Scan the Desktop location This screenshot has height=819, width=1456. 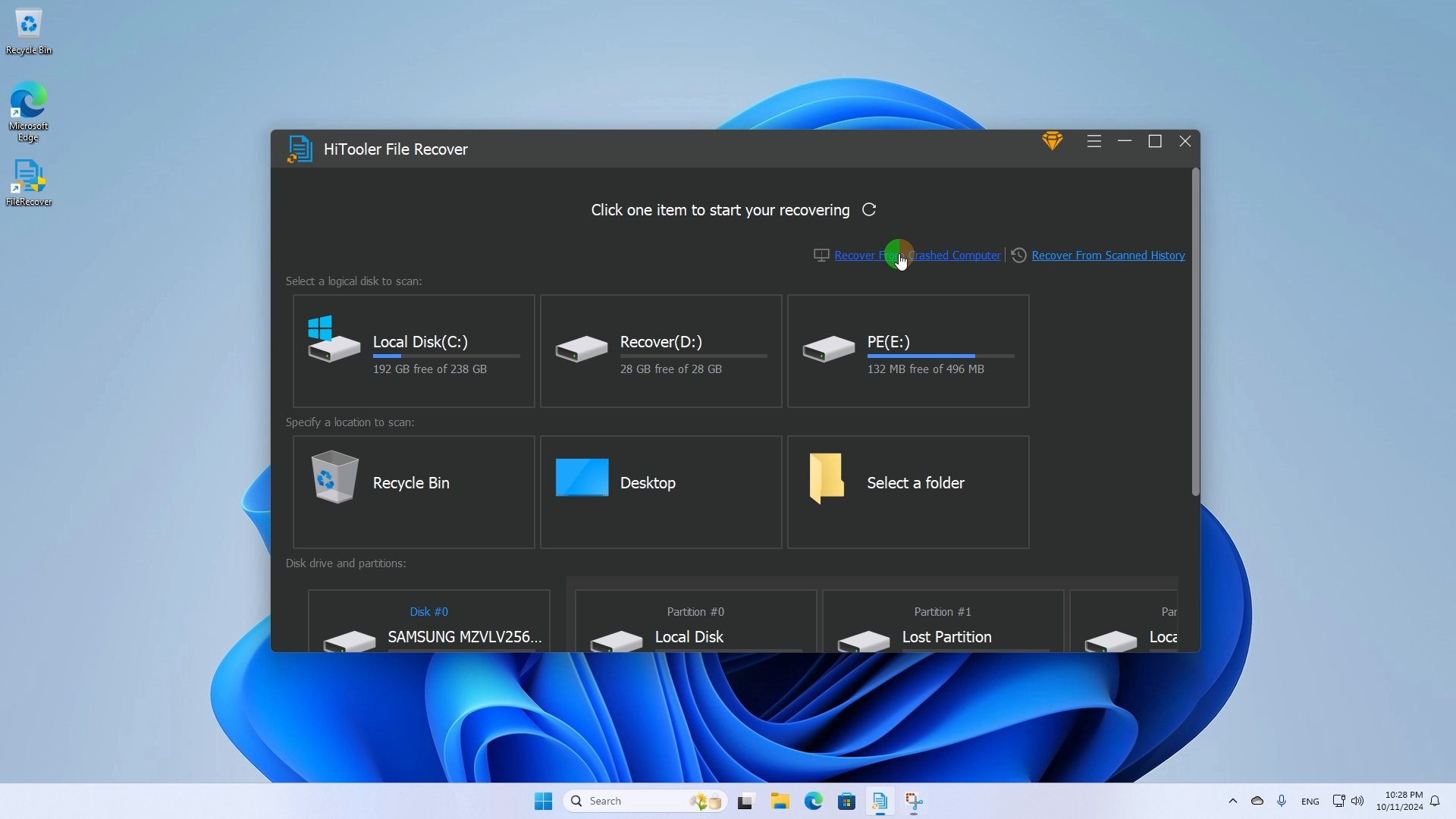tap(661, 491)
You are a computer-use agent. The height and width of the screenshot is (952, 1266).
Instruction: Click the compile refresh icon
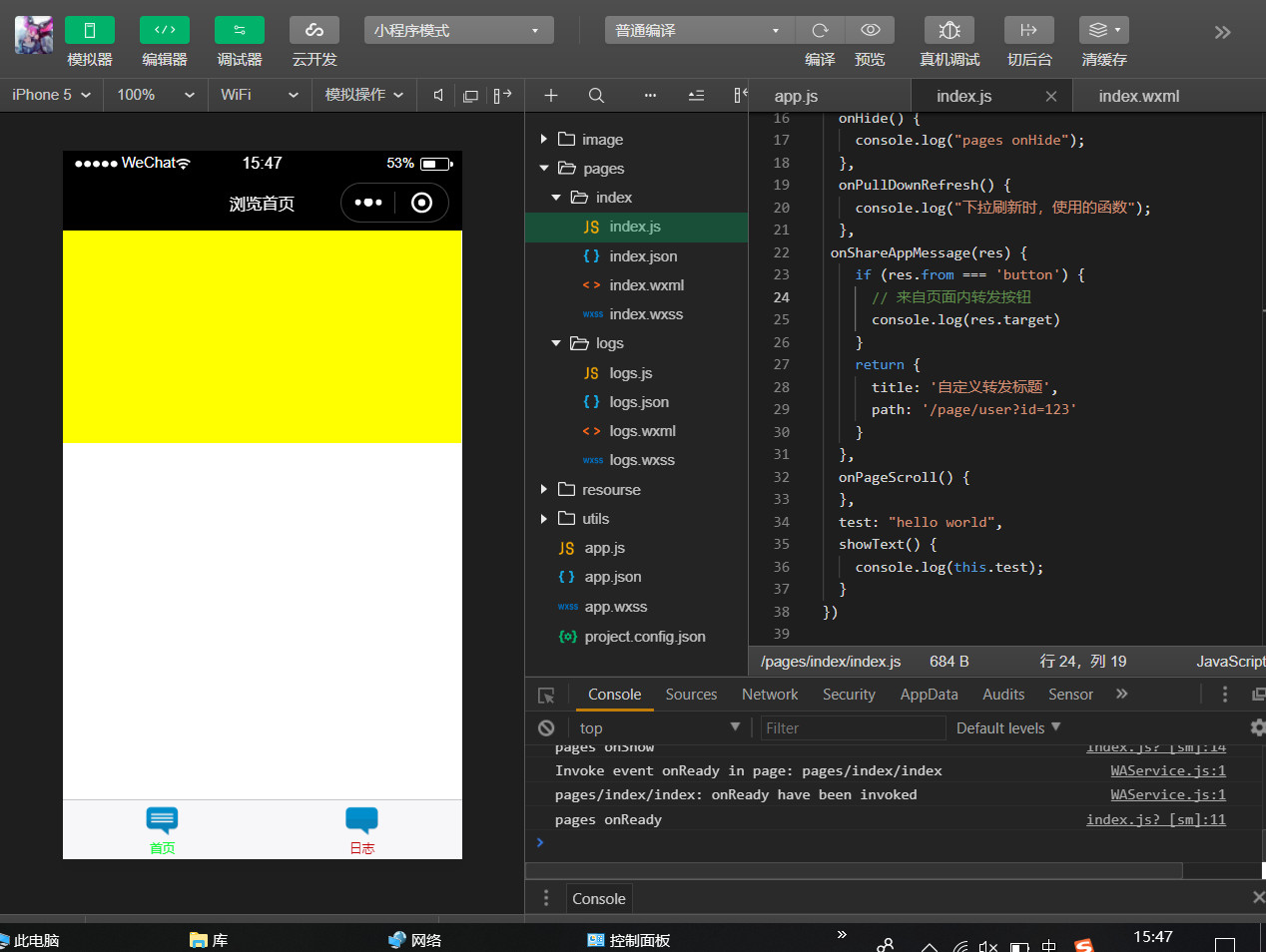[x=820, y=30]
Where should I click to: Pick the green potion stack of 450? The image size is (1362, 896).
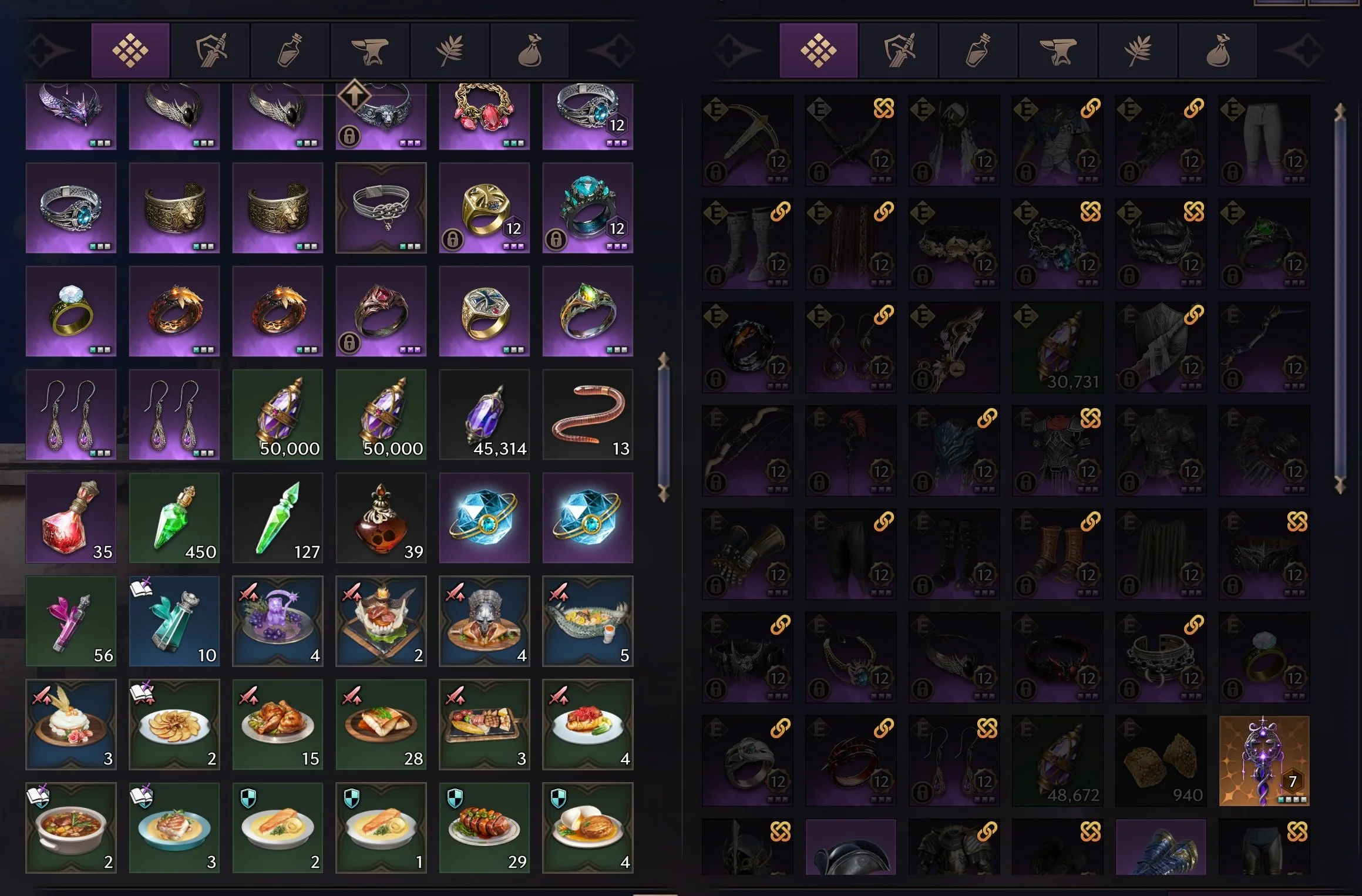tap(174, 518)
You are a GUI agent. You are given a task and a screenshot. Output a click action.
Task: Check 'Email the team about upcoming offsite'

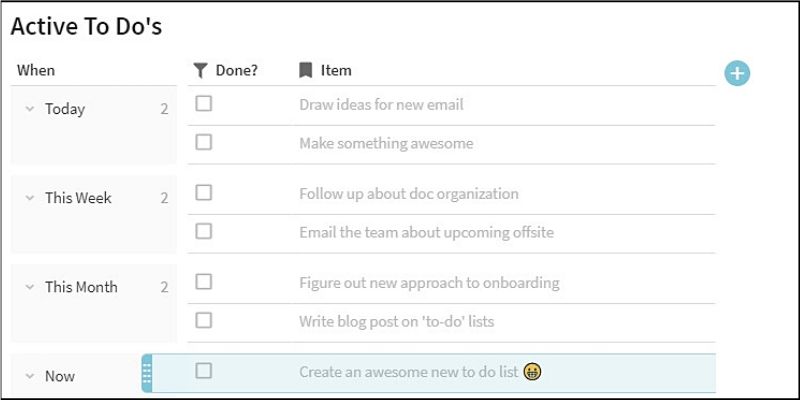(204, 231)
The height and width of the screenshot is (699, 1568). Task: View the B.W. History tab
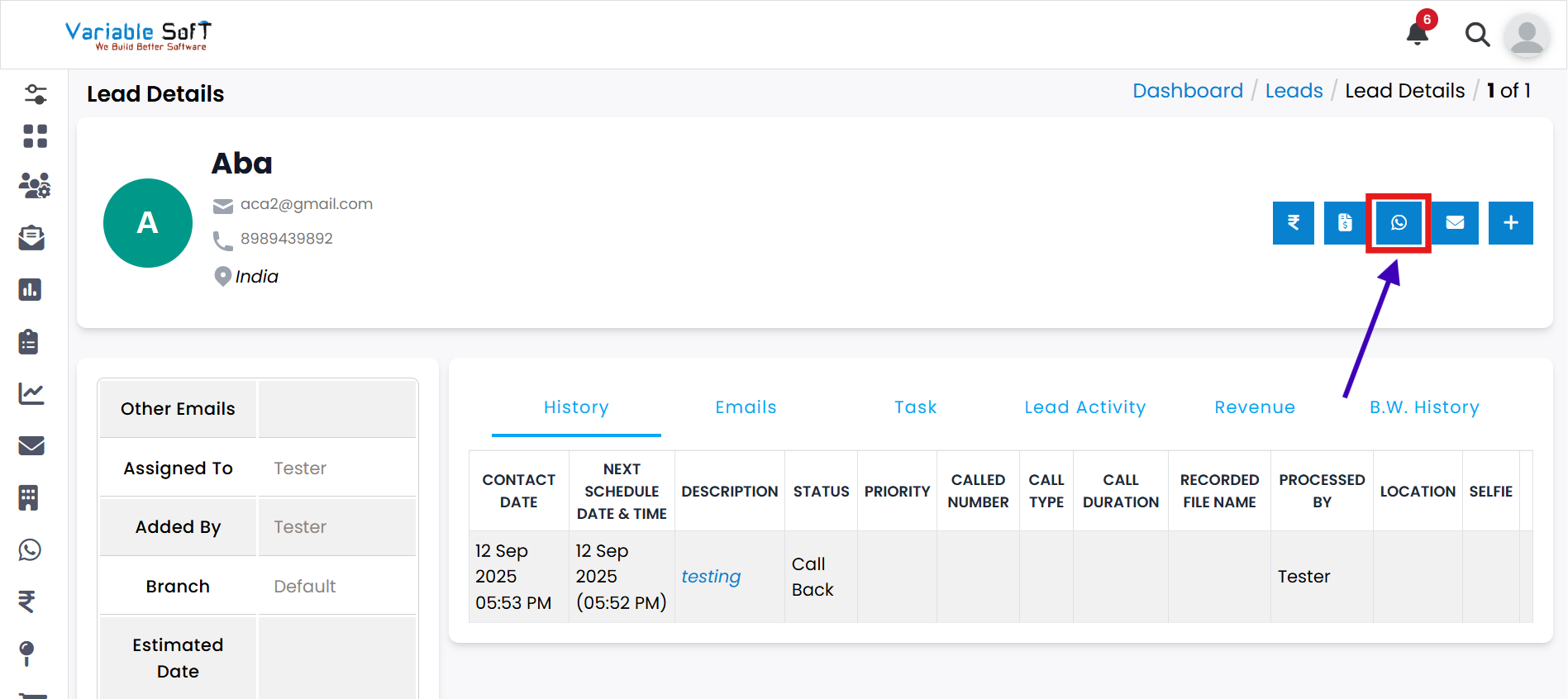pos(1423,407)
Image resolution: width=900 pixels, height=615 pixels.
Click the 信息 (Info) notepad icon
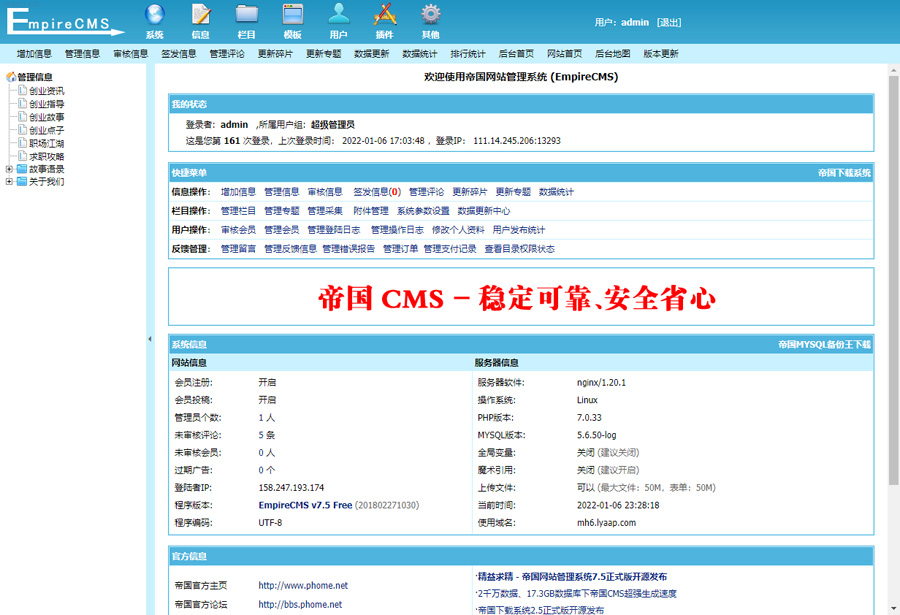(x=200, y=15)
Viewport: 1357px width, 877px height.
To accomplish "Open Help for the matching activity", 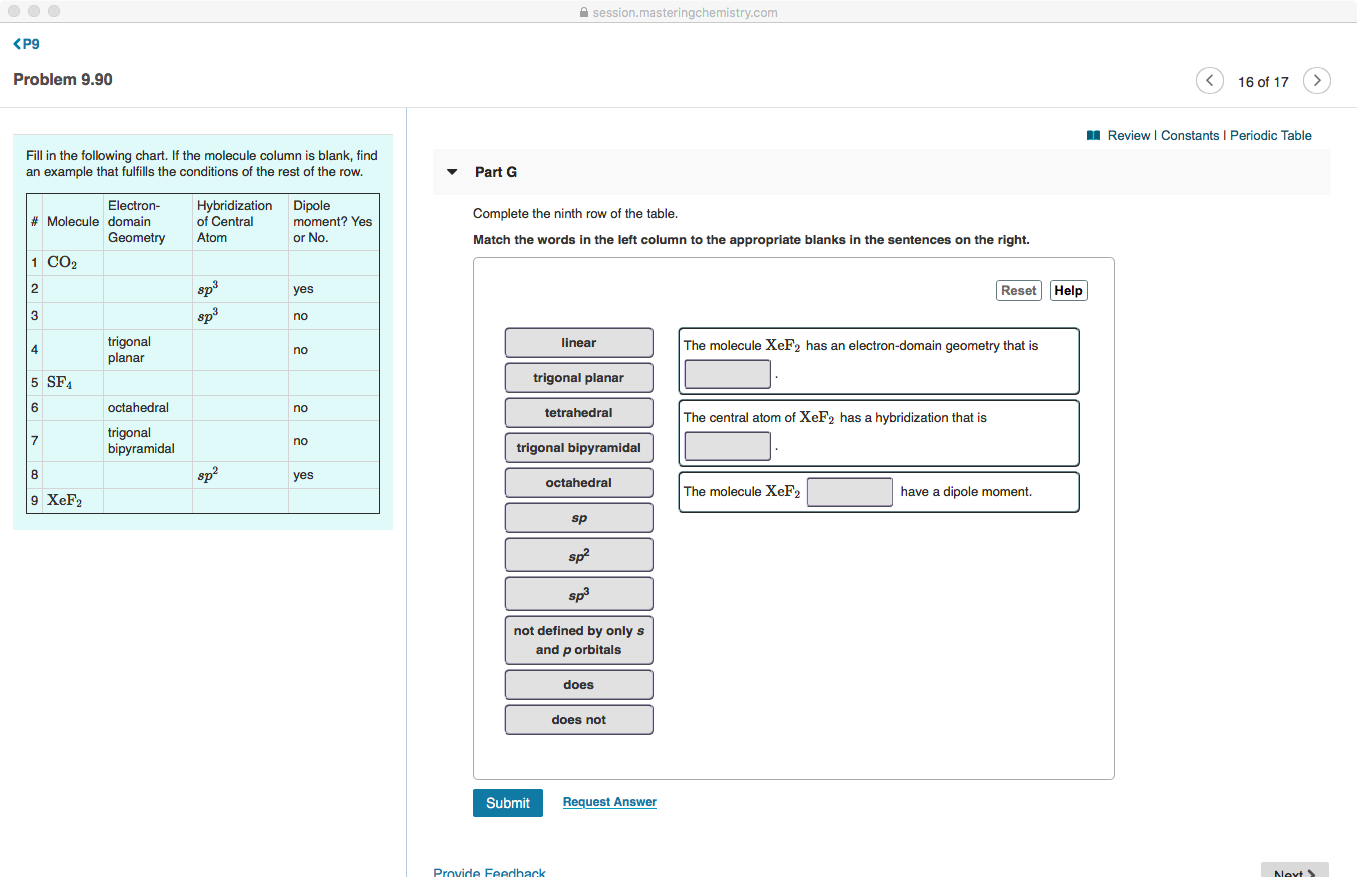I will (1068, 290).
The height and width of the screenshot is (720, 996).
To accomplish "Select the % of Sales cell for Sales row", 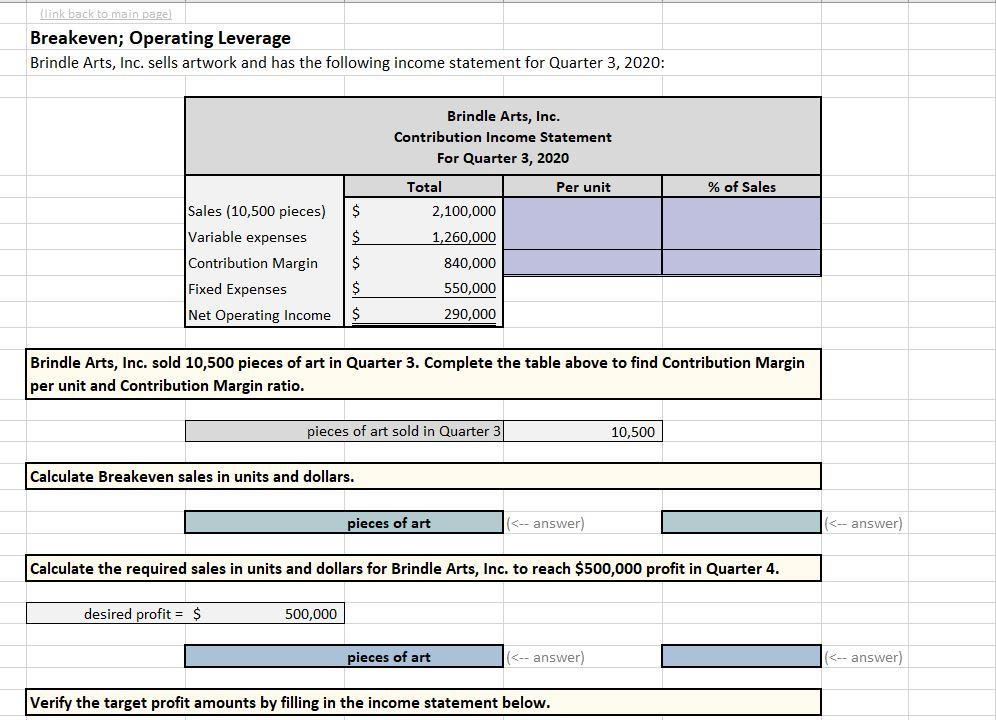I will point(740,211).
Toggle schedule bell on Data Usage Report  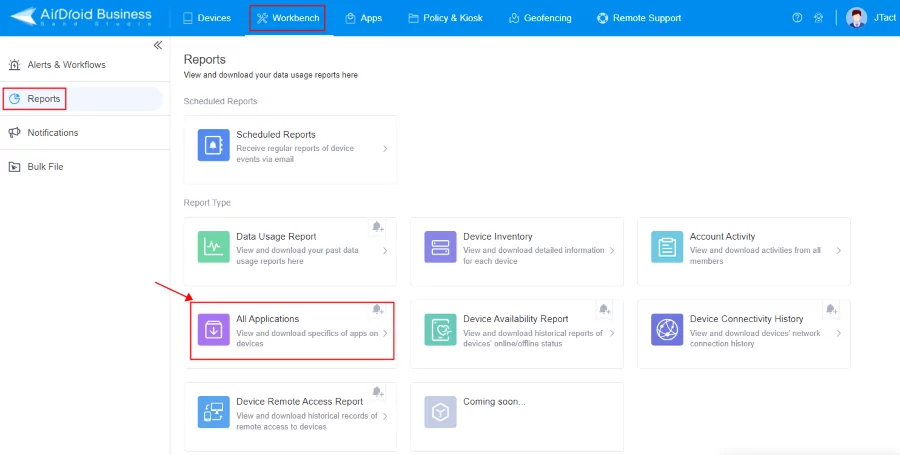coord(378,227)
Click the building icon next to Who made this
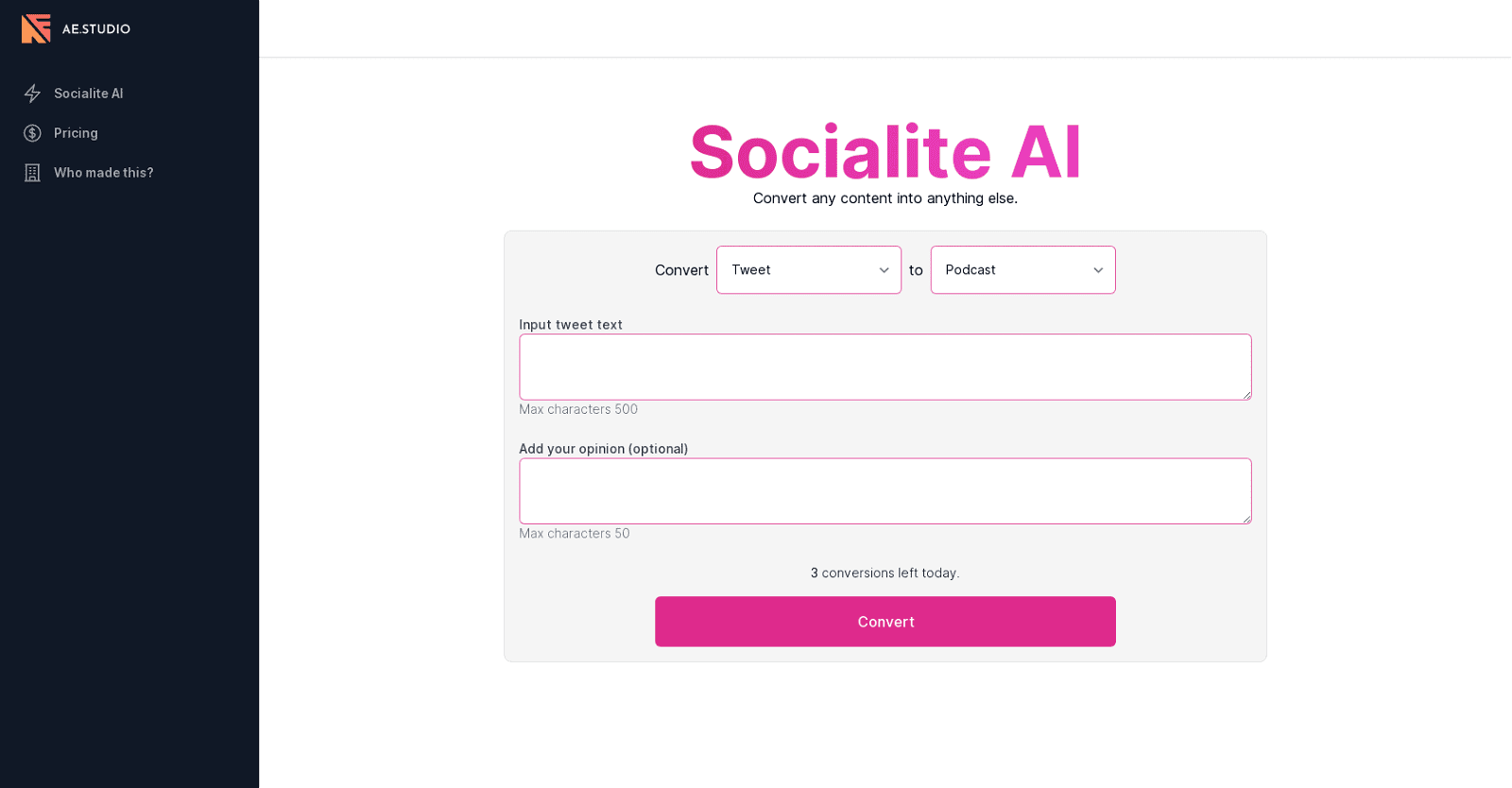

- WHAT THE TASK REQUIRES -
Count the lines in the records that contain the string "agent", treating uppercase and lowercase as different, and reply with the number alone.

- ANSWER FOR THIS EXERCISE -
2